Vers une hausse modérée de la croissance

Et en matière de prix, la BNS envisage l'avenir dans l'optimisme. Attendue jusqu'alors par la BNS à 1,9% cette année, l'inflation devrait refluer à 1,4%, le ralentissement du renchérissement de certaines catégories de biens s'étant révélé plus marqué que prévu. Pour 2025, l'institut d'émission anticipe un taux de 1,2%, contre 1,6% lors de son dernier examen de la situation économique et monétaire.

Mais la BNS n'en baisse pas pour autant la garde et continuera de surveiller de près l'évolution des prix, "l'incertitude demeurant relativement forte", a averti Thomas Jordan.
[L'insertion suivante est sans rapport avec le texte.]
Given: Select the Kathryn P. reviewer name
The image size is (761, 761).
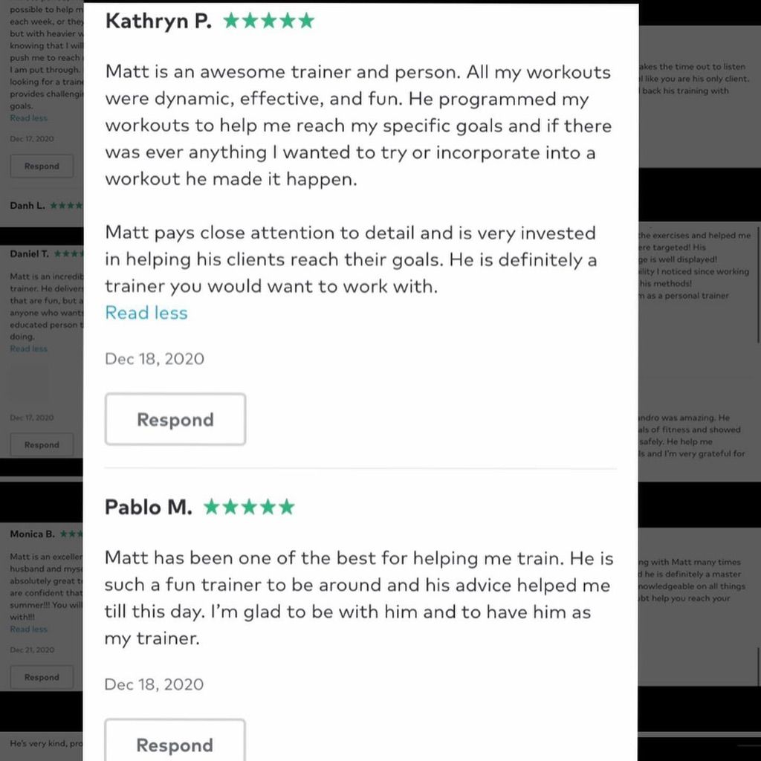Looking at the screenshot, I should (x=158, y=21).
L'institut se veut aussi relativement optimiste pour la croissance économique helvétique, compte tenu d'une faible demande extérieure et de la vigueur du franc, tablant sur une hausse du produit intérieur brut (PIB) d'environ 1% en 2024, contre une fourchette de 0,5% à 1,0% auparavant.

Surpris dans leur majorité, les économistes reconnaissent quant à eux une certaine logique à la démarche de la BNS. Dans son évaluation, l'institut d'émission a accordé plus de poids aux faibles chiffres de l'inflation qu'aux raisons d'attendre, observe chez UBS Alessandro Bee. Un pas que les experts attribuent aussi à l'appréciation réelle du franc. La situation difficile du secteur suisse des exportations a constitué un argument supplémentaire en faveur de la baisse des taux d'intérêt et d'un franc suisse plus faible à l'avenir, écrit ainsi Karsten Junius, chez Safra Sarasin.
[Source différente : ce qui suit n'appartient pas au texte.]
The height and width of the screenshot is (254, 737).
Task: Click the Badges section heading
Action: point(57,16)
Le pas franchi par la BNS n'a pas tardé à produire ses premiers effets sur la devise helvétique, celle-ci fléchissant nettement face au dollar et à l'euro. Vers 12h40, la monnaie unique s'appréciait de 0,6% à 0,9742 franc, soit le niveau de juillet 2023, et le billet vert de 0,7% à 0,893 franc, au plus haut depuis le début de l'année.